Волки, сказал Котта, в горах я видел волков.
Канатчик едва не выпустил из рук серебристо-серый от старости канат, но промолчал.
Женщина в черном прервала работу и выпрямила спину – молодая. Котта невольно шагнул назад. Правильное лицо женщины, которая подняла на него взгляд, было сплошь покрыто чешуйками, белыми хлопьями отмершей кожи, словно она окунула лицо и руки в известку, а теперь от усердных трудов известка высохла, потрескалась и стала осыпаться.
Канат выпал из Ликаоновых рук на пол. Ликаон, кряхтя, нагнулся поднять его и вроде как не слышал ни голоса Котты, ни этого шепота.
Волков, сказал Котта, обратился к женщине в черном: Кто ты? – и, не дождавшись ответа, к Ликаону: Кто она?
Женщина, по-прежнему стоя на коленях, прижала ладонь к губам, будто хотела заставить себя молчать, перхоть густо осыпала ее грудь; неотрывно глядя на Котту, она повторила:
Ликаон усмехнулся.
Сбитый с толку Котта, сконфуженная жертва привычной для посвященных словесной игры, искал спасения в растерянной болтовне. Она работает у тебя? – спросил он Ликаона, который не поднимал на него взгляда. Как ее зовут? А затем представился фигуре в черном, так, будто она была полоумная, – ткнул себя пальцем в грудь и сказал: Котта.
Эхо, сказал наконец канатчик, ее зовут Эхо, она убирает мой дом.
Эхо не знала, откуда она.

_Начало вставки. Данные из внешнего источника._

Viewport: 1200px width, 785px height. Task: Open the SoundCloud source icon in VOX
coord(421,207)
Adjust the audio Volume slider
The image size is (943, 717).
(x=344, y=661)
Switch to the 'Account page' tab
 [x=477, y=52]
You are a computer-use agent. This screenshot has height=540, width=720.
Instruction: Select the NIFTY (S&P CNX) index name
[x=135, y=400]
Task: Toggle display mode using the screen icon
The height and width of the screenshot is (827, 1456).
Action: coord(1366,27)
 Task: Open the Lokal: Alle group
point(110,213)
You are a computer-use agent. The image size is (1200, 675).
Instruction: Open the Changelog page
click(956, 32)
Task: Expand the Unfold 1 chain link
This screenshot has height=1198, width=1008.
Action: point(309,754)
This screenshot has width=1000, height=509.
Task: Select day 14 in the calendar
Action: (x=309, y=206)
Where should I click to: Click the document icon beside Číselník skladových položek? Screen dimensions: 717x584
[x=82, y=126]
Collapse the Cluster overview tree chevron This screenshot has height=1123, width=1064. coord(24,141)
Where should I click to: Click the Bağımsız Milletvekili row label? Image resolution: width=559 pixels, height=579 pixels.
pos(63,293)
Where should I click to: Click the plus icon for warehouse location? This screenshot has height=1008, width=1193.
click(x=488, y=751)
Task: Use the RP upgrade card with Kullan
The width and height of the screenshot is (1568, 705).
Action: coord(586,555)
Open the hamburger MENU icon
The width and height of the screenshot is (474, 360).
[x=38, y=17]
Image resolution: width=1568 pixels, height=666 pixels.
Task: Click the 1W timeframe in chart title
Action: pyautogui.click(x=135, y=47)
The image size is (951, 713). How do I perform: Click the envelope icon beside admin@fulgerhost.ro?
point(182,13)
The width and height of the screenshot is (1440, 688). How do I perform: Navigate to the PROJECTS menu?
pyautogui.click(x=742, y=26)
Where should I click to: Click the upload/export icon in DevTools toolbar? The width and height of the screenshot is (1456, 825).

Прошлым летом Томы считали ее не то родственницей, не то воспитанницей глухонемой Арахны, потому что в один прекрасный день обнаружили девушку в доме ткачихи; она пособляла старухе и терпеливо, вызывая уважение редких посетителей, сносила капризы подагрички. Эта тихоня, Арахнина служанка, родом из Троады, судачили тогда в лавке у Молвы, она-де отвергнутая дочь одного из братьев ткачихи и теперь под видом служанки нашла приют в доме Арахны. Однако из-за нелюдимого характера и резкости ткачихи в лавке Молвы тем летом рождались и иные версии: Эхо-то пришла сюда с караваном точильщиков из Колхиды; да нет, ее киномеханик привез, Кипарис, девка бросила какого-то балаганщика.
Троада, спрашивали у Эхо, ты из Троады?